---------- Source extract

Role Based Access Control for SSH

Introduction

Role Based Access Control (RBAC) gives Teleport administrators more granular access controls. An example of an RBAC policy could be: "admins can do anything, developers must never touch production servers and interns can only SSH into staging servers as guests"

RBAC is almost always used in conjunction with Signle Sign-On (SSO) but it also works with users stored in Teleport's internal database.

How does it work?

Let's assume a company is using Okta to authenticate users and place them into groups. A typical deployment of Teleport in this scenario would look like this:

  1. Configure Teleport to use existing user identities stored in Okta.
  2. Okta would have users placed in certain grops, perhaps "developers", "admins", "contractors", etc.
  3. Teleport would have certain Teleport roles defined, for simplicity sake let them be "developers" and "admins".
  4. Mappings would connect the Okta groups (SAML assertions) to the Teleport roles. Every Teleport user will be assigned a Teleport role based on their Okta group membership.

Roles

Every user in Teleport is always assigned a set of roles. One can think of them as "SSH Roles". The open source edition of Teleport automatically assigns every user to the built-in admin role, but the Teleport Enterprise allows administrators to define their own roles with far greater control over the user permissions.

Some of the permissions a role could define include:

  • Which SSH nodes a user can or cannot access. Teleport uses node labels to do this, i.e. some nodes can be labeled "production" while others can be labeled "staging".
  • Ability to replay recorded sessions.
  • Ability to update cluster configuration.
  • Which UNIX logins a user is allowed to use when logging into servers.

A Teleport role works by having two lists of rules: allow rules and deny rules. When declaring access rules, keep in mind the following:

  • Everything is denied by default.
  • Deny rules get evaluated first and take priority.

A rule consists of two parts: the resources and verbs. Here's an example of an allow rule describing a list verb applied to the SSH sessions resource. It means "allow users of this role to see a list of active SSH sessions".

allow:
    - resources: [session]
      verbs: [list]

If this rule was declared in deny section of a role definition, it effectively prohibits users from getting a list of trusted clusters and sessions. You can see all of the available resources and verbs under the allow section in the admin role configuration below.

To manage cluster roles, a Teleport administrator can use the Web UI or the command line using tctl resource commands. To see the list of roles in a Teleport cluster, an administrator can execute:

$ tctl get roles

By default there is always one role called admin which looks like this:

kind: role
version: v3
metadata:
  name: admin
spec:
  # SSH options used for user sessions with default values:
  options:
    # max_session_ttl defines the TTL (time to live) of SSH certificates 
    # issued to the users with this role.

--------------------

### What you need to do
a - According to the Teleport RBAC page, how does each user in the Okta deployment get a Teleport role? Answer in one to three sentences.
b - Please extract the stretch of the Teleport RBAC page from "Every user in" through "replay recorded sessions.".

---------- Information given

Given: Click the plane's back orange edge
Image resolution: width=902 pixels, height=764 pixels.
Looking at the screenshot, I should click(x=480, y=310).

--------------------
---------- Information given

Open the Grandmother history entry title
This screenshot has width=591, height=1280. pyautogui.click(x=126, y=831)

--------------------
---------- Information given

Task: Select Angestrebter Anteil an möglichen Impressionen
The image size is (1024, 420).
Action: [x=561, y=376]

--------------------

### Answers to the tasks
a - Mappings connect the Okta groups (SAML assertions) to the Teleport roles. As a result, every Teleport user is assigned a Teleport role based on their Okta group membership.

b -
Every user in Teleport is always assigned a set of roles. One can think of them as "SSH Roles". The open source edition of Teleport automatically assigns every user to the built-in admin role, but the Teleport Enterprise allows administrators to define their own roles with far greater control over the user permissions.

Some of the permissions a role could define include:

  • Which SSH nodes a user can or cannot access. Teleport uses node labels to do this, i.e. some nodes can be labeled "production" while others can be labeled "staging".
  • Ability to replay recorded sessions.